Un abrazo colectivo en Valladolid reclamará que se cumplan los derechos humanos con los migrantes

Performance del Colectivo Indignado sobre los refugiados, en el festival de Teatro de Calle de 2017 /ALBERTO MINGUEZA
Performance del Colectivo Indignado sobre los refugiados, en el festival de Teatro de Calle de 2017 / ALBERTO MINGUEZA

El Colectivo Indignado se suma a una iniciativa europea, que tendrá su réplica local el domingo 5 de mayo a las 12:00 horas en Fuente Dorada

Víctor Vela
VÍCTOR VELAVALLADOLID

La plaza de Fuente Dorada acogerá este domingo la acción reivindicativa El abrazo de los pueblos, una convocatoria del Colectivo Indignado que, ante las elecciones europeas del próximo 26 de mayo, pretende dar «un toque de atención» a los políticos «para que trabajen para que los ciudadanos europeos recuperen los derechos que se han perdido en los últimos años» y para que se garanticen «todos los derechos a las personas que llegan a nuestras fronteras».

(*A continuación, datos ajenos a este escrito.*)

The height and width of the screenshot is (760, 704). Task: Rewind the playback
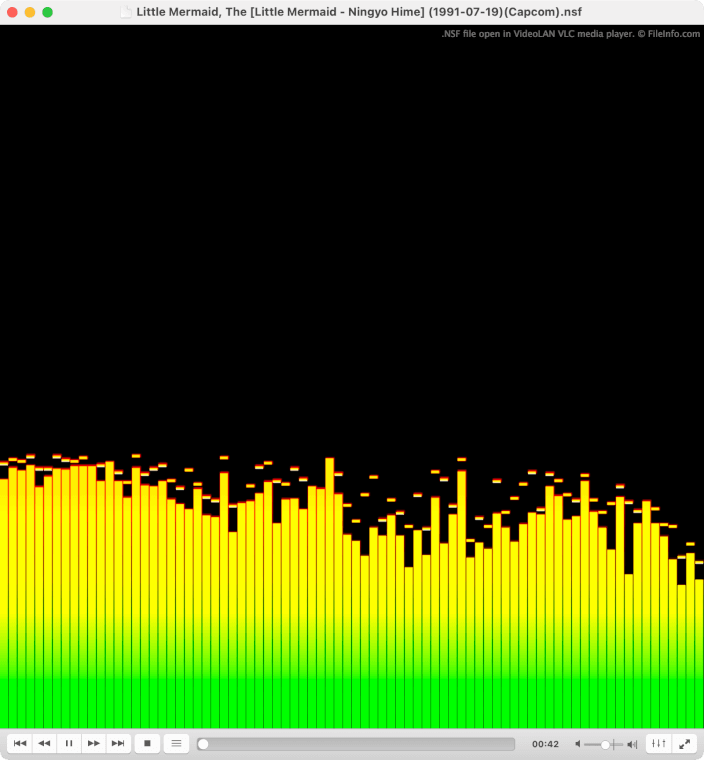[x=44, y=743]
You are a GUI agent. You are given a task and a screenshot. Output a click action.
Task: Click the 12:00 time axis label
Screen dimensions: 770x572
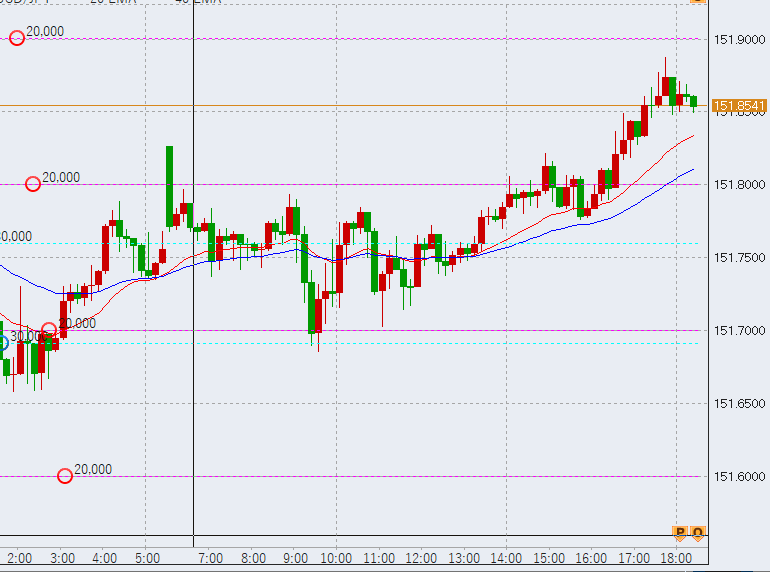(x=421, y=558)
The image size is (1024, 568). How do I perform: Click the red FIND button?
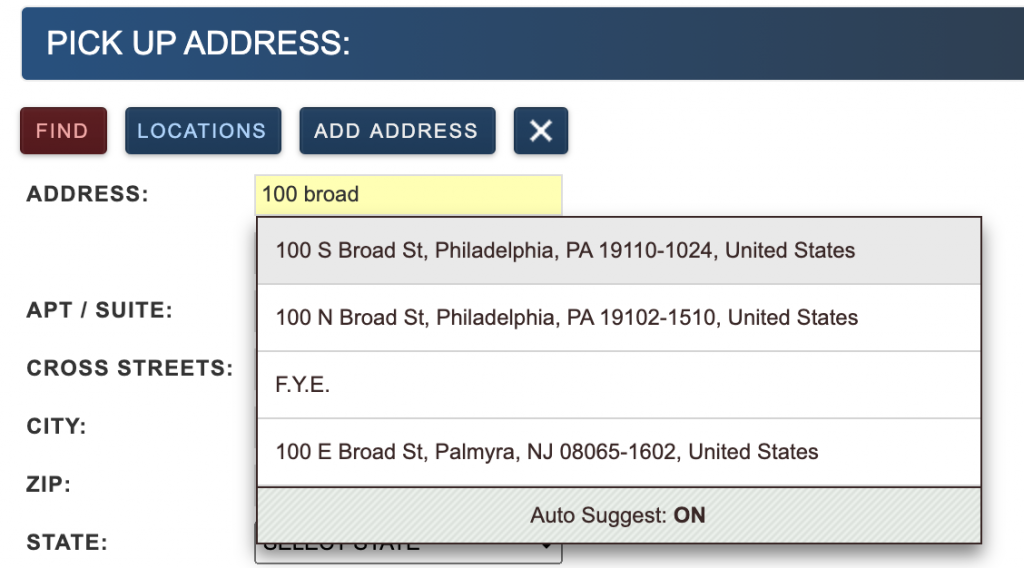63,131
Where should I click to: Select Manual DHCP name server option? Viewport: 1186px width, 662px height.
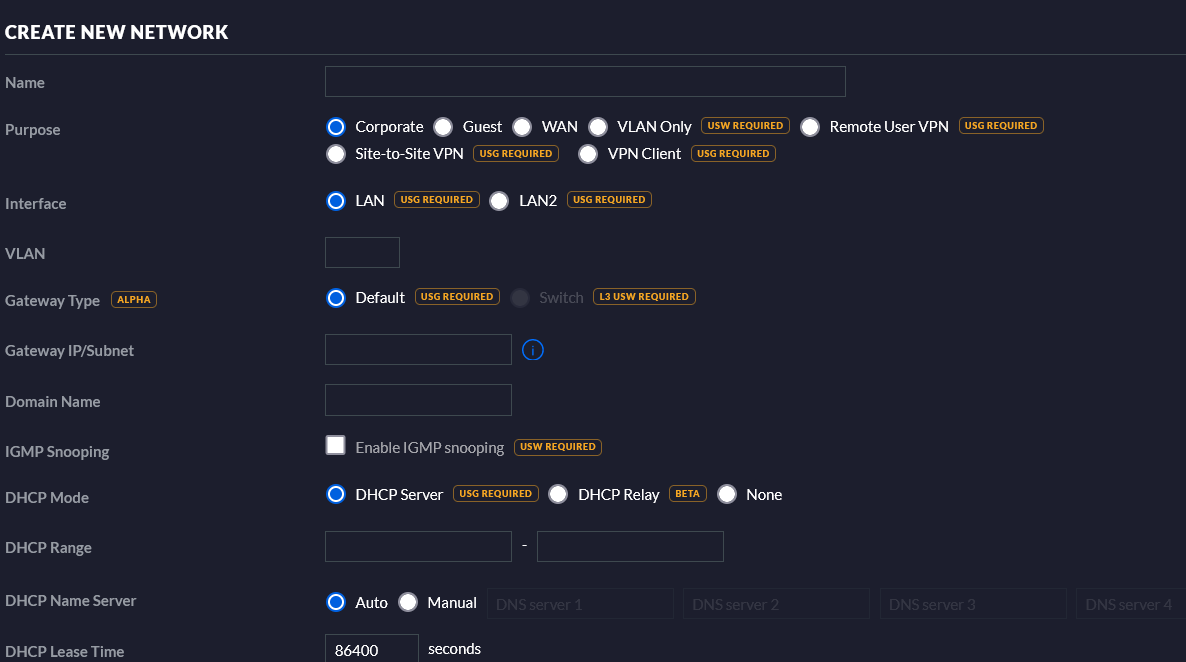(408, 602)
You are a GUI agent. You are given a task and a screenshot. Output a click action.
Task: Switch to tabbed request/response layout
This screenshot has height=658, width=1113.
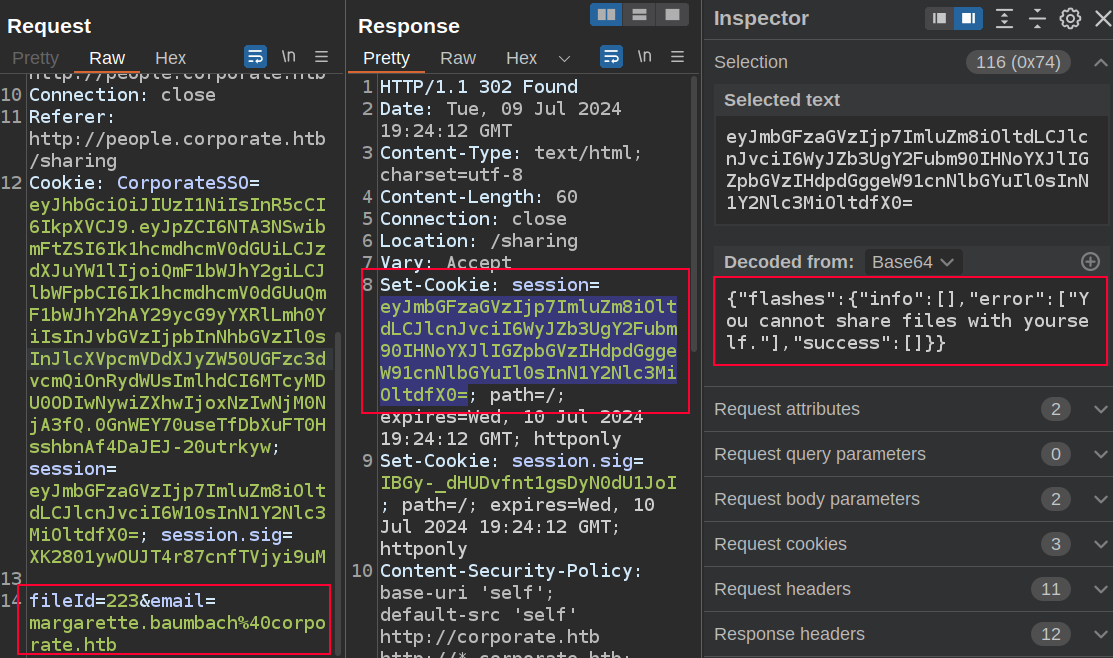pos(673,14)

Valladolid se suma así a una movilización que tendrá lugar en una veintena de ciudades españolas (Barcelona, Pamplona,Gijón,Granada, Toledo,Sevilla,Santander, Valencia,Madrid, Ceuta o Melilla, entre otras), así como en varias capitales y localidades europeas, como Londres, Atenas, Salónica, Dublín, Belgrado, Palermo, Malmö, Biarritz, San Juan de Luz o Biarritz. También habrá convocatoria en San Francisco, auspiciada por la plataforma Abriendo Fronteras.

«Vemos cómo la política europea no respeta los derechos ya reconocidos ni tiene pensado ampliarlos», explica Jesús del Río, del Colectivo Indignado Valladolid. «Ocurre, por ejemplo, con el derecho de asilo, que no se respeta. Con las devoluciones en caliente. Tampoco, una vez ya en territorio europeo, se garantizan todos los derechos. Vemos separación de familias... Y no hay acciones que garanticen vías seguras para las personas que huyen de países en guerra, como Siria, por lo que las personas migrantes caen en manos de las mafias».

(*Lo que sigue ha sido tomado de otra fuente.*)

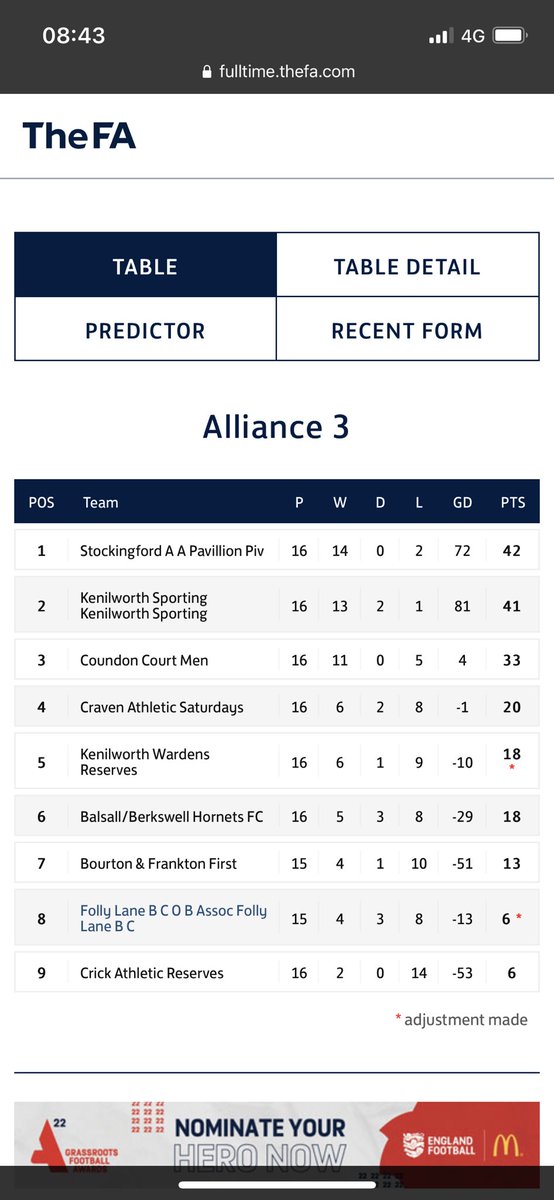Tap the GD column header
Image resolution: width=554 pixels, height=1200 pixels.
462,503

Fuente Dorada acogerá el domingo a mediodía una acción en la que, junto a una actuación musical, se creará un círculo reivindicativo y se leerá un manifiesto que asegura que «en estos momentos en Europa, de forma acelerada, ganan terreno fuerzas de extrema derecha y neofascistas», lo que arroja «olas de odio sobre las personas migrantes y refugiadas, a las que culpan de los males de nuestras sociedades, del desempleo, de los bajos salarios, de la crisis social y económica, del aumento de la delincuencia y del machismo».

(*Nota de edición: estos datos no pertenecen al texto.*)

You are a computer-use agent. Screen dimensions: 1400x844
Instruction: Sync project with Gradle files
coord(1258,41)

El texto que se leerá el domingo concluye que «como consecuencia de esas fuerzas extremistas, junto a quienes desde sectores de centroizquierda y de derecha asumen algunos de sus postulados, incrementan las injustas políticas migratorias ya existentes, como las expulsiones masivas, cierran las fronteras y arrojan a la muerte a decenas de miles de migrantes en las aguas del Mediterráneo, en los desiertos de África y en otros lugares sin nombre, negándoles derechos humanos básicos, la vida y el derecho a migrar».

Ante ello, sigue el manifiesto, reclaman «el cumplimiento estricto de la declaración universal de los derechos humanos, que todas las personas migrantes puedan moverse libremente y que disfruten de los mismos derechos que el resto de quienes habitamos en Europa. El cese de la externalización de las fronteras, de la fabricación y venta de armas europeas, del saqueo de recursos y del acaparamiento de tierras, así como un cambio sustancial en las políticas económicas y comerciales actuales». Y además, reivindican «políticas migratorias acordes con los derechos humanos, cese de las expulsiones y establecimiento de vías de pasaje seguro para quienes quieren migrar de sus países».

Como conclusión, los participantes en la iniciativa se comprometen «a rechazar las políticas de odio y discriminación como norma de convivencia, y a defender los valores de humanidad y solidaridad como modo de vida en Europa».